John Hale, Ph.D.
Jon Hale's research focuses on the history of student and teacher activism, grassroots
educational programs, and segregated high schools during the civil rights movement.
His award-winning book, The Freedom Schools: A History of Student Activists on the
Frontlines of the Mississippi Civil Rights Movement (Columbia University Press, 2016)
examines the role of educational activism during the Civil Rights Movement. He is
a co-editor of The Freedom School Newspapers: Writings, Essays and Reports from Student
Activists During the Civil Rights Movement, (University Press of Mississippi, 2015).
His current book projects focus on the history of southern black high school student
activism after the Second World War and the history of the school choice reform movement.
His research has been published in history and education journals, including the Journal
of African American History, the History of Education Quarterly, The Journal of Southern
History, South Carolina Historical Magazine, and the Journal of Social Studies Research.
He has also published editorials and commentary pieces in The Atlantic, CNN, Education
Week, the African American Intellectual History Series, and Process: A Blog for American.
His research was also referenced in interviews with The New Yorker, CNN, the Associated
Press, “This Morning” (ABC), PBS, and California and South Carolina Public Radio.

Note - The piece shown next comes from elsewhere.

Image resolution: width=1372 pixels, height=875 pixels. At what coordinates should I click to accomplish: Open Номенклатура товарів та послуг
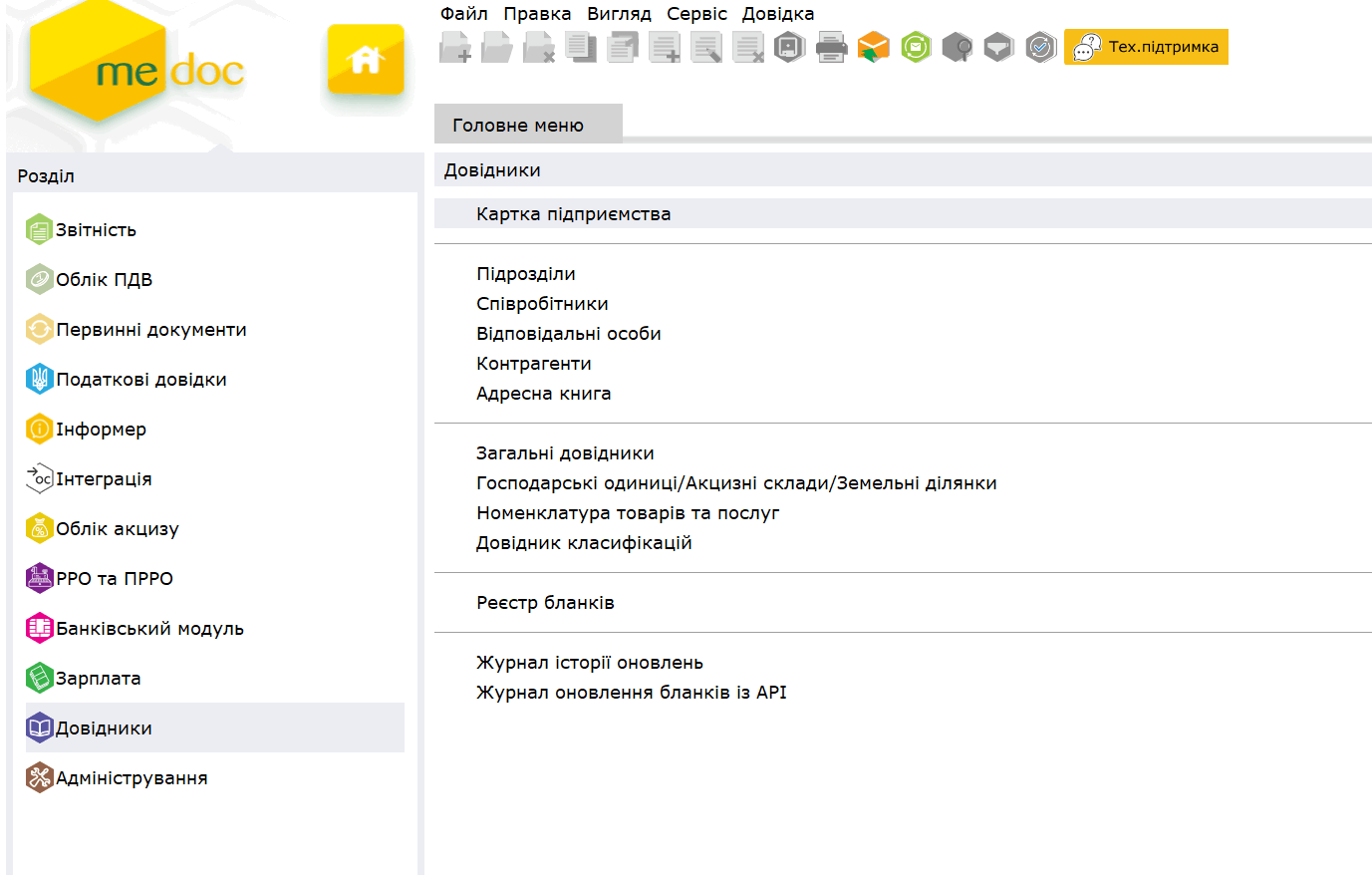[627, 513]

Hale has worked with PBS as a consultant for Stanley Nelson’s documentary, Freedom
Summer, as well as the Grammy-nominated Two Trains Runnin’, which was produced by
award-winning author and filmmaker Benjamin Hedin. Hale currently serves as an advisory
board member of the Charleston Freedom School, co-director of the Quality Education
Project, co-director and co-founder of the Charleston Civil Rights Film Fest, and
a board member of the Southern Initiative of the Algebra Project.